Am Freitag ist Premiere. Wie erleben Sie diese Aufführung? Wieder von ganz hinten im Zuschauerraum? Nervös wie das Ensemble oder anders?
Margraf: Voraussichtlich wieder von ganz hinten im Zuschauerraum, aber mit viel Enthusiasmus und Lampenfieber!
Sie sind freiberuflich tätig. Wie haben Sie die Pandemie-Zeit überstanden? Wie haben die vergangenen Monate beruflich für Sie ausgesehen?
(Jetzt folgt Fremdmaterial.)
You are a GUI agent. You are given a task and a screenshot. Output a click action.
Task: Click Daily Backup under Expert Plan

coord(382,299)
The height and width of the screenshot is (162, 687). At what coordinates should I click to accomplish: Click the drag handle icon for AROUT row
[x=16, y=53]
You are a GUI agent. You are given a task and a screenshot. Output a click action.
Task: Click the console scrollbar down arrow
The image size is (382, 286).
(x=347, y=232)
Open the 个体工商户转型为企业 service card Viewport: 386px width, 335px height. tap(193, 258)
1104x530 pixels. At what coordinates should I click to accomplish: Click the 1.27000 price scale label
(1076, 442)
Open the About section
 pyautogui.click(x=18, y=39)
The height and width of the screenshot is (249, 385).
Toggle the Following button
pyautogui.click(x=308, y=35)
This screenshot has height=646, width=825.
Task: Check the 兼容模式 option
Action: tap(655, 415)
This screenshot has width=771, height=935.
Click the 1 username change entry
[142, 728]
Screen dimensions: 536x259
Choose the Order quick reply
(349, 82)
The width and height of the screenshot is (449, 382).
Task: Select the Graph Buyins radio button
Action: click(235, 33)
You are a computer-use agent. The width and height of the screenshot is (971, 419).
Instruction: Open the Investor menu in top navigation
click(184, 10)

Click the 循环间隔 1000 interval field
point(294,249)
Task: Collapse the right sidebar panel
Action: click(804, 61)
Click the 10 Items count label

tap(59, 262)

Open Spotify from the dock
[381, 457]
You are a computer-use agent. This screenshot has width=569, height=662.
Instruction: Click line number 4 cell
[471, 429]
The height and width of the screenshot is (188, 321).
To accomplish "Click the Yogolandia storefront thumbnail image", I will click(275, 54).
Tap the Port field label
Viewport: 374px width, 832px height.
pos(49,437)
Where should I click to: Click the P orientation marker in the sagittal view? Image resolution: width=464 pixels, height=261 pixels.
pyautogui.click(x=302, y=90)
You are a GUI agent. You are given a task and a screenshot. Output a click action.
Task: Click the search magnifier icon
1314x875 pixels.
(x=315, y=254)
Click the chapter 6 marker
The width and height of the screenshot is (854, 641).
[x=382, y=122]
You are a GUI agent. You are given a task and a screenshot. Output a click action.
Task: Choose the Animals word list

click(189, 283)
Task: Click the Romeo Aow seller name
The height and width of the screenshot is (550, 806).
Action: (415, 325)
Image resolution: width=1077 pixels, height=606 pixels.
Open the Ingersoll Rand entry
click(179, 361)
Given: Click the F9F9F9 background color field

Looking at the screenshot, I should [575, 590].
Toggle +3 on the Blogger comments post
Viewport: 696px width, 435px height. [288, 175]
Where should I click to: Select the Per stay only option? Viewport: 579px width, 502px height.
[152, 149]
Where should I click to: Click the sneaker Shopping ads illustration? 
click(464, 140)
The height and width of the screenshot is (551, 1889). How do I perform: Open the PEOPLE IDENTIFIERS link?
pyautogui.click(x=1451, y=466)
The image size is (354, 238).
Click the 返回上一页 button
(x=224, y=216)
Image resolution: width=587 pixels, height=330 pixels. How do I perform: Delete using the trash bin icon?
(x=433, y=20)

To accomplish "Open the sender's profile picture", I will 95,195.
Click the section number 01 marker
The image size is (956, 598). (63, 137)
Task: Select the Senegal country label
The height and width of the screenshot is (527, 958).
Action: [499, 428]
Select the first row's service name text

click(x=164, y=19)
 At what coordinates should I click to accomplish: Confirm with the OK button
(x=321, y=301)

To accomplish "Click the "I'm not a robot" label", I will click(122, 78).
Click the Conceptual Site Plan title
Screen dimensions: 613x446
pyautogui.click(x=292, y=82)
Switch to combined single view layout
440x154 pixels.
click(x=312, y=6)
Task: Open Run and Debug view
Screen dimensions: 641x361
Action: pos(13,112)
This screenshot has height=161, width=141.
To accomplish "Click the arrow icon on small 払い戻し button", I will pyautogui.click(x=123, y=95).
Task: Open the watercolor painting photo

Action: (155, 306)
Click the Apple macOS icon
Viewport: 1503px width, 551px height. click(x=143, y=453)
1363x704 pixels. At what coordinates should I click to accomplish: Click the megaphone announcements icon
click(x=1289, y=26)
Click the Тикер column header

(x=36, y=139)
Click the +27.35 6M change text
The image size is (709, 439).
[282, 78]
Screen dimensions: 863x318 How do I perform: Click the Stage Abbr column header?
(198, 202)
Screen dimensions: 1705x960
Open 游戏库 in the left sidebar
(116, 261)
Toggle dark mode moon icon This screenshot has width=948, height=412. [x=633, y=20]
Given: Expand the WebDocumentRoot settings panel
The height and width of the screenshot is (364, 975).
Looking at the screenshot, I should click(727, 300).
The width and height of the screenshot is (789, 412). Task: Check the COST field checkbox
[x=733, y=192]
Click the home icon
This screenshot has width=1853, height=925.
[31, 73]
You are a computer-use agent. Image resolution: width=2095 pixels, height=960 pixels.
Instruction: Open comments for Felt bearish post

Margraf: Wie für die meisten, die in dieser Branche tätig sind, waren die vergangenen Monate beruflich nicht leicht. Unsere Musical-Tournee wurde durch die Pandemie unterbrochen und so musste ich mich erstmal mit einem ungewohnten Alltag von festem Wohnort statt ständiger Tourbus-Reisen und Hotel-Aufenthalte zurechtfinden. Umso dankbarer war ich, einen Großteil dieser Zeit dann am Set für eine neue internationale Amazon Prime Serie verbringen zu dürfen, und jetzt diese Straubinger Produktion choreographisch zu begleiten.
Was steht als Nächstes für Sie an?
Margraf: Selbstverständlich freue ich mich schon sehr auf das nächste Projekt der Crazy Musical Company, „Sweeney Todd“, das 2020 coronabedingt verschoben werden musste. Nebst anstehender Konzerttätigkeit, geht es für mich aber zunächst zurück an das Mainfranken Theater Würzburg für die Wiederaufnahme der „Comedian Harmonists“ sowie für eine Neuproduktion des dortigen Schauspielensembles.